* start Material shown *

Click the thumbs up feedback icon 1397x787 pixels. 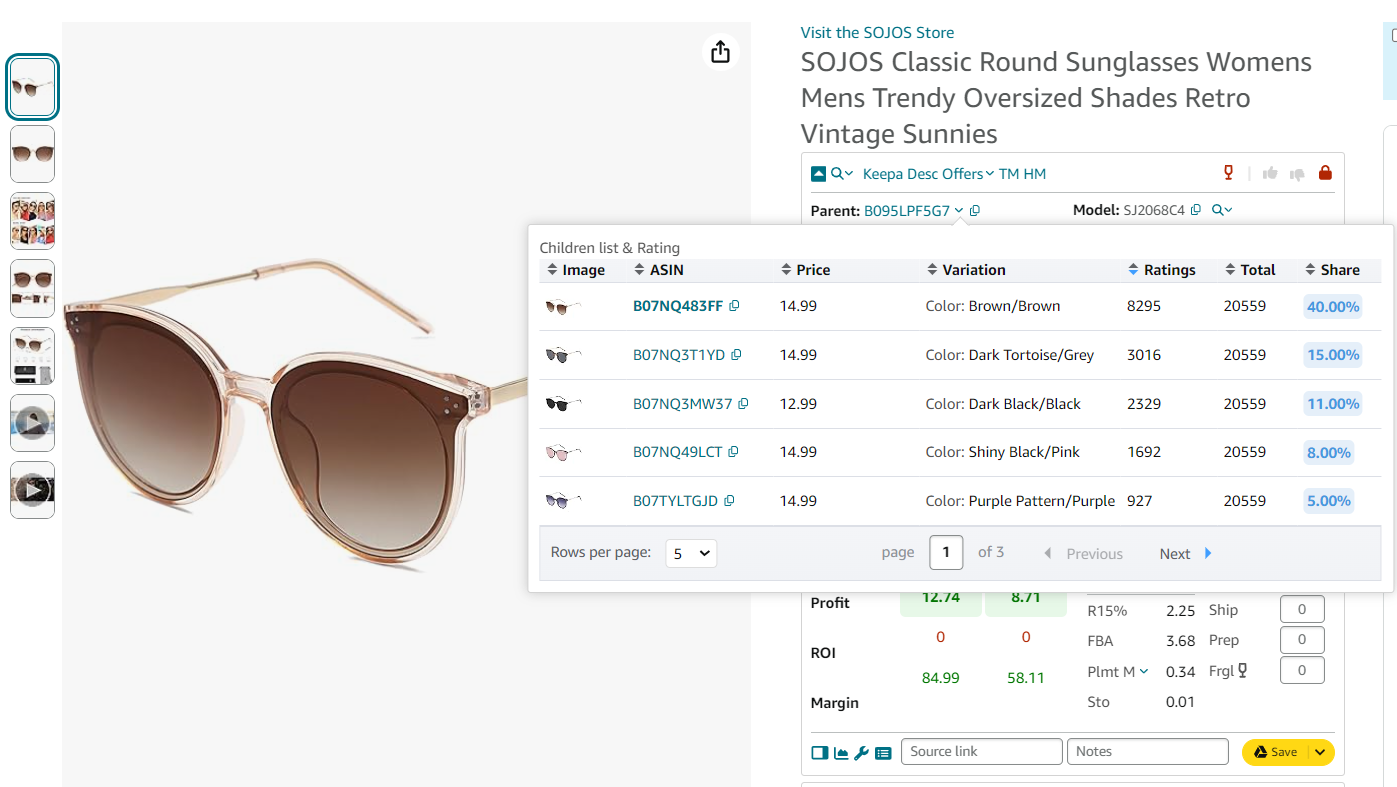(x=1270, y=172)
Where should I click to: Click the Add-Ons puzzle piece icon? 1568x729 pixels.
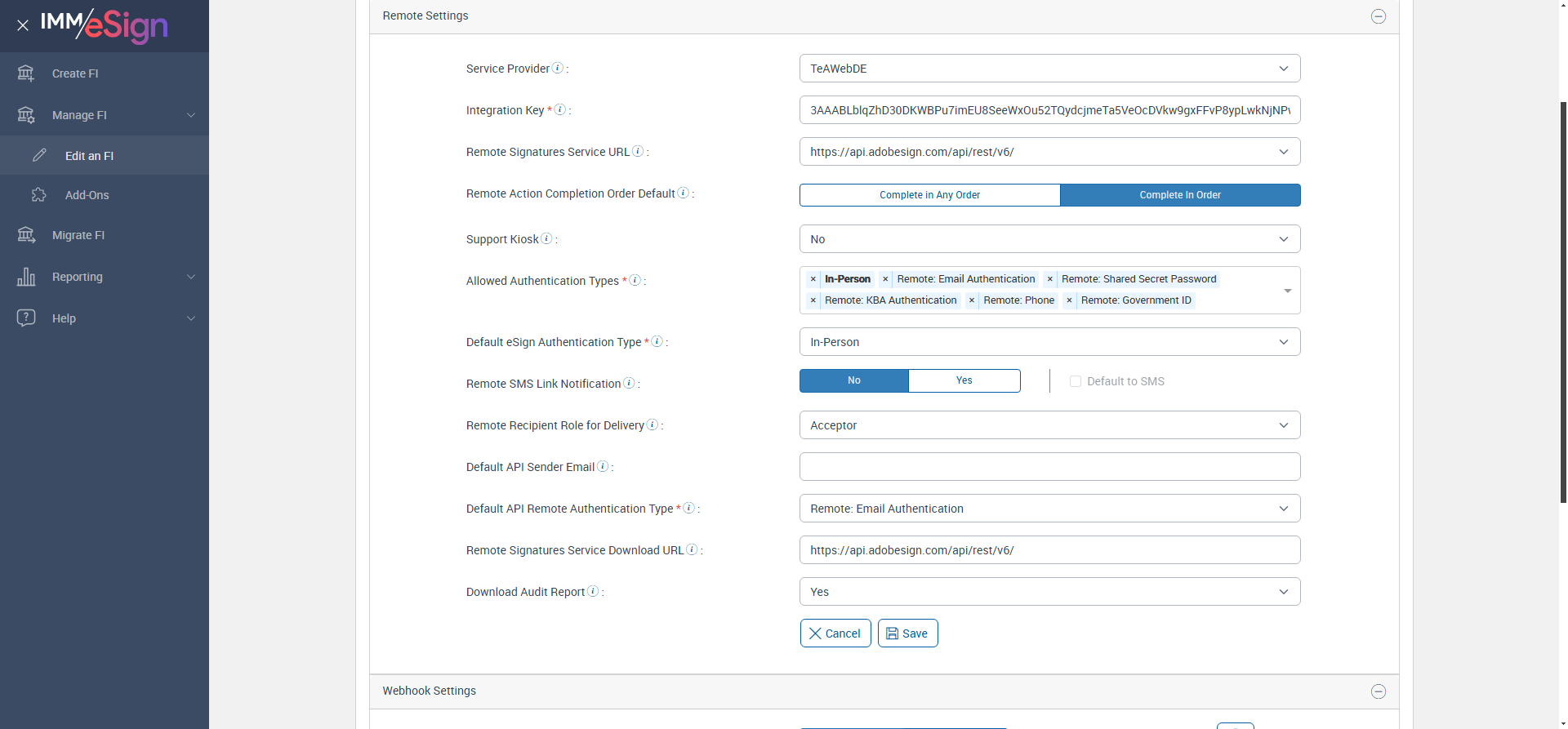tap(38, 195)
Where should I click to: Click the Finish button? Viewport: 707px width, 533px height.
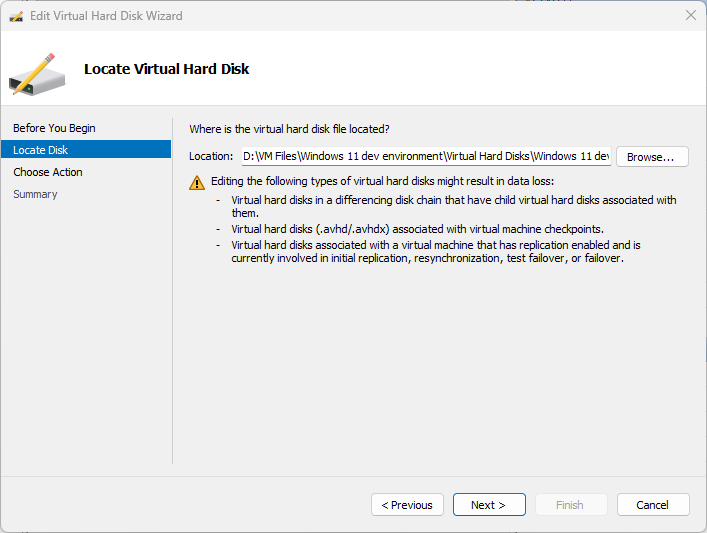point(570,505)
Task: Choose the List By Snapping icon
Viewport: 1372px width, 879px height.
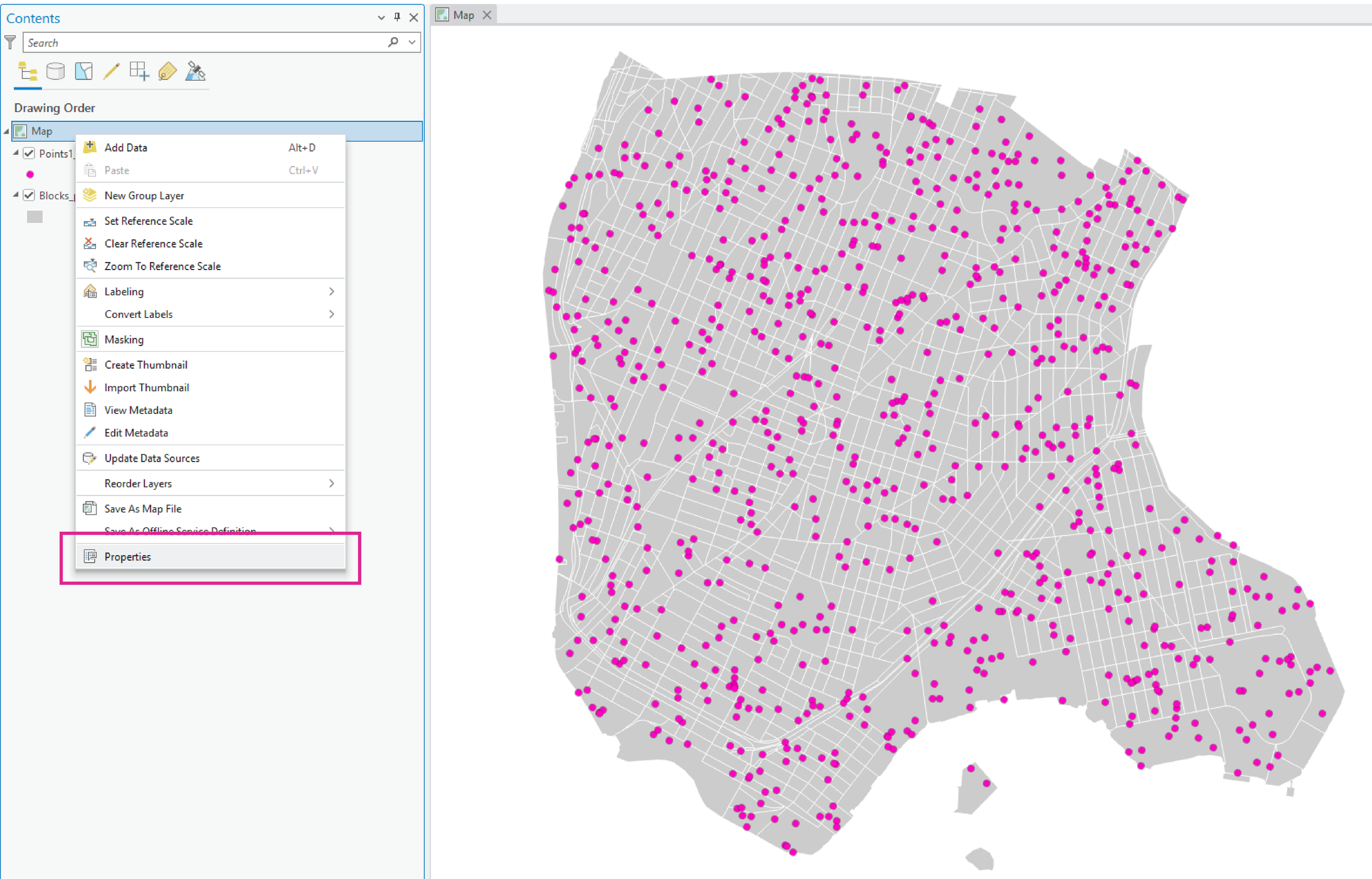Action: 139,71
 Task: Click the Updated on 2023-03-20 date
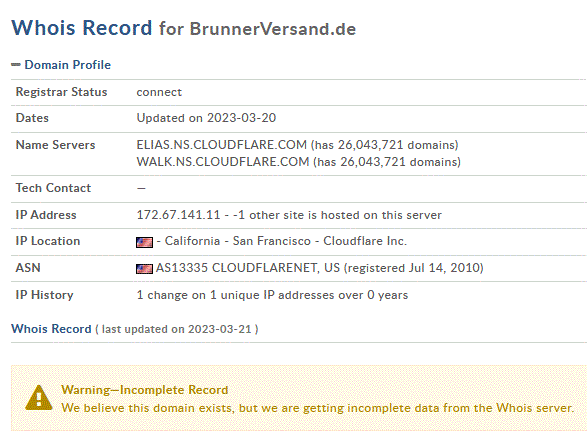point(206,118)
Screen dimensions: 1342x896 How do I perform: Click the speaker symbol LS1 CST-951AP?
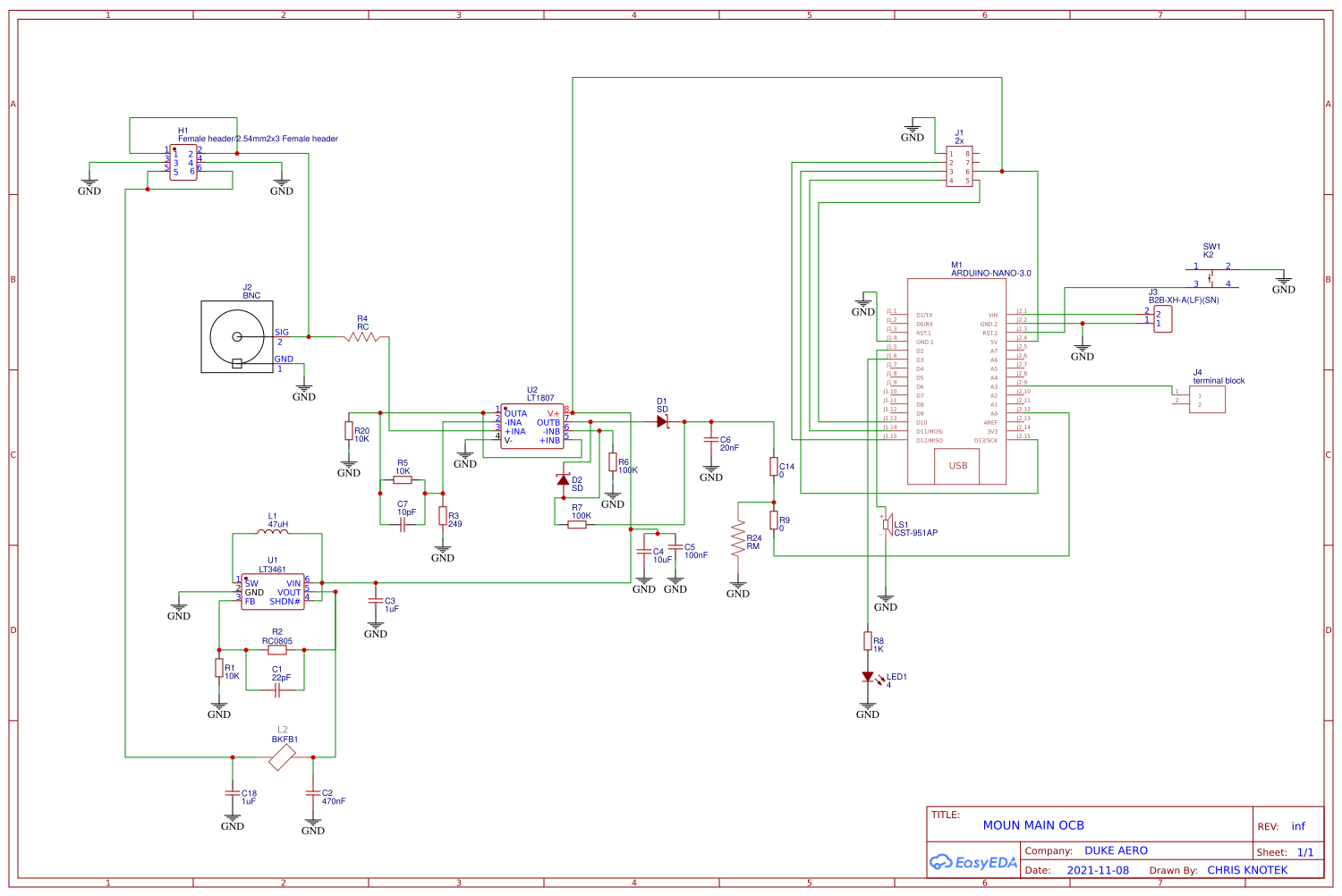pos(888,523)
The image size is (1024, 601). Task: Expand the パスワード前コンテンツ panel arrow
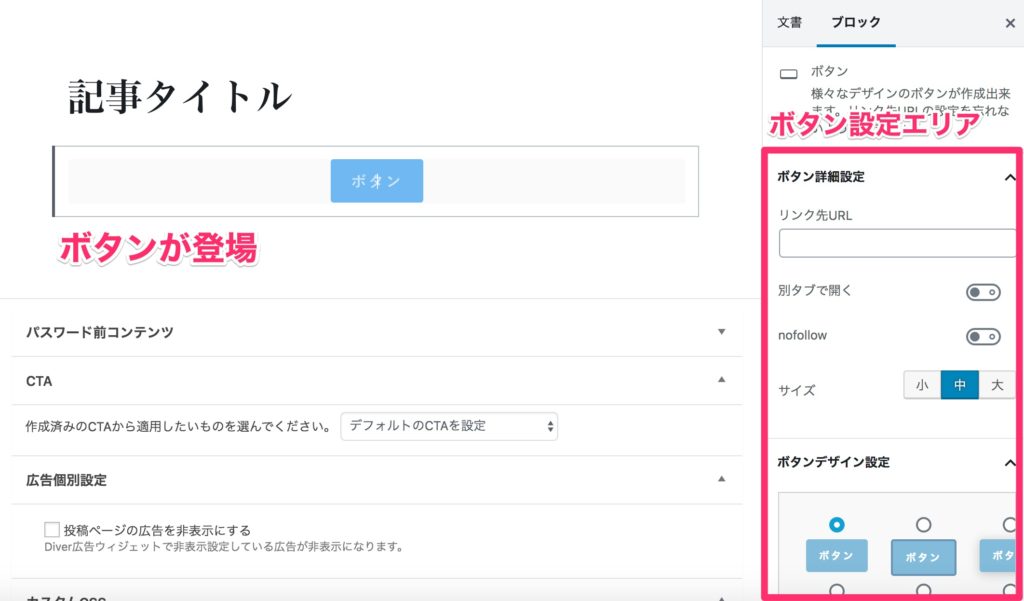click(722, 332)
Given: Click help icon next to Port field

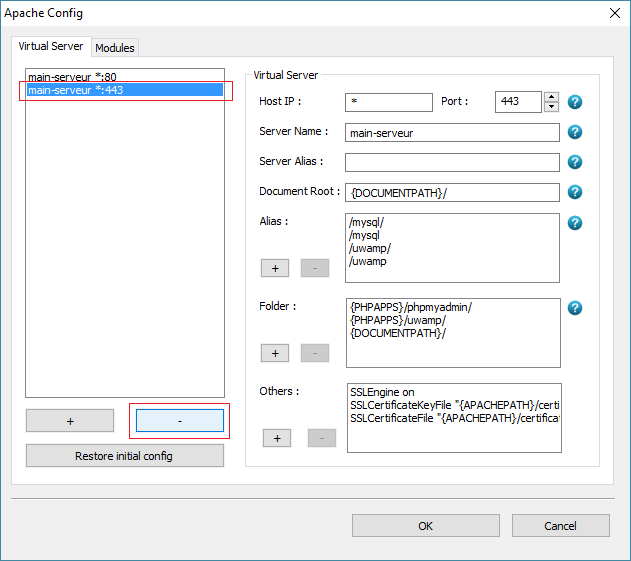Looking at the screenshot, I should (x=575, y=102).
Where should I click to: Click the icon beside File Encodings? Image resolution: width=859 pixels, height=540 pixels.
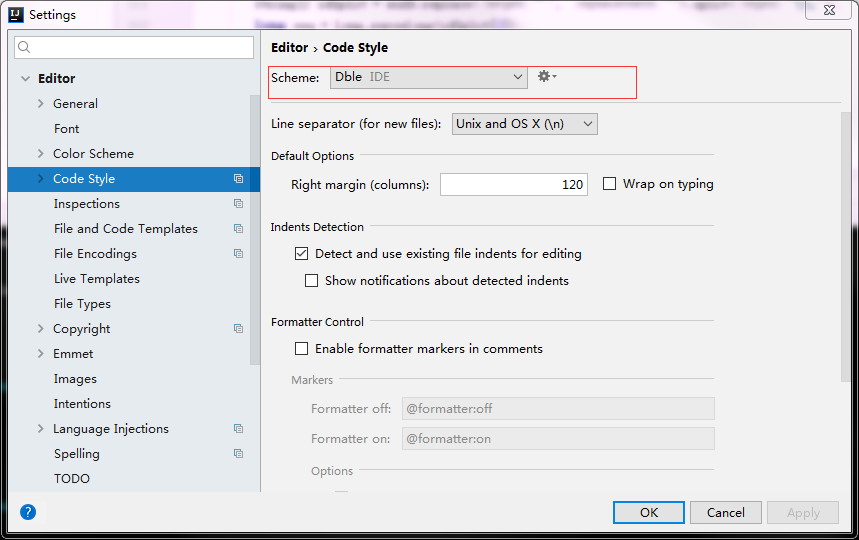[x=239, y=254]
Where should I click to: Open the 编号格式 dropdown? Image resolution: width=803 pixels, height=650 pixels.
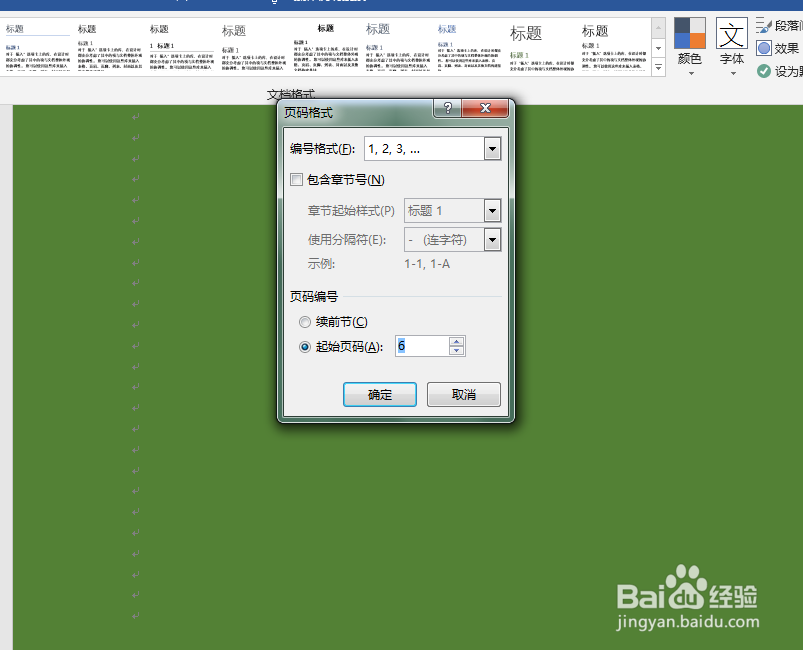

* end Material shown *

## What you have to do
Rescale the records in the part that opens with the line containing "Where should I click to: Click the Finish" and closes with the line containing "pos(888,523)", and reproduce only that part with its requests, multiplying every click coordinate in the answers by 0.6 and rounding to whole numbers, halves up. Leave the pictures out of the output.

## Answer for this exercise
Where should I click to: Click the Finish button? Viewport: 707px width, 533px height.
point(342,303)
Task: Choose the List By Snapping icon
Viewport: 1372px width, 879px height.
Action: 83,43
 Task: Click the Updated on 2023-03-20 date
point(124,71)
Screen dimensions: 1342x896 How do I perform: Click the speaker symbol LS1 CST-951AP?
pos(533,314)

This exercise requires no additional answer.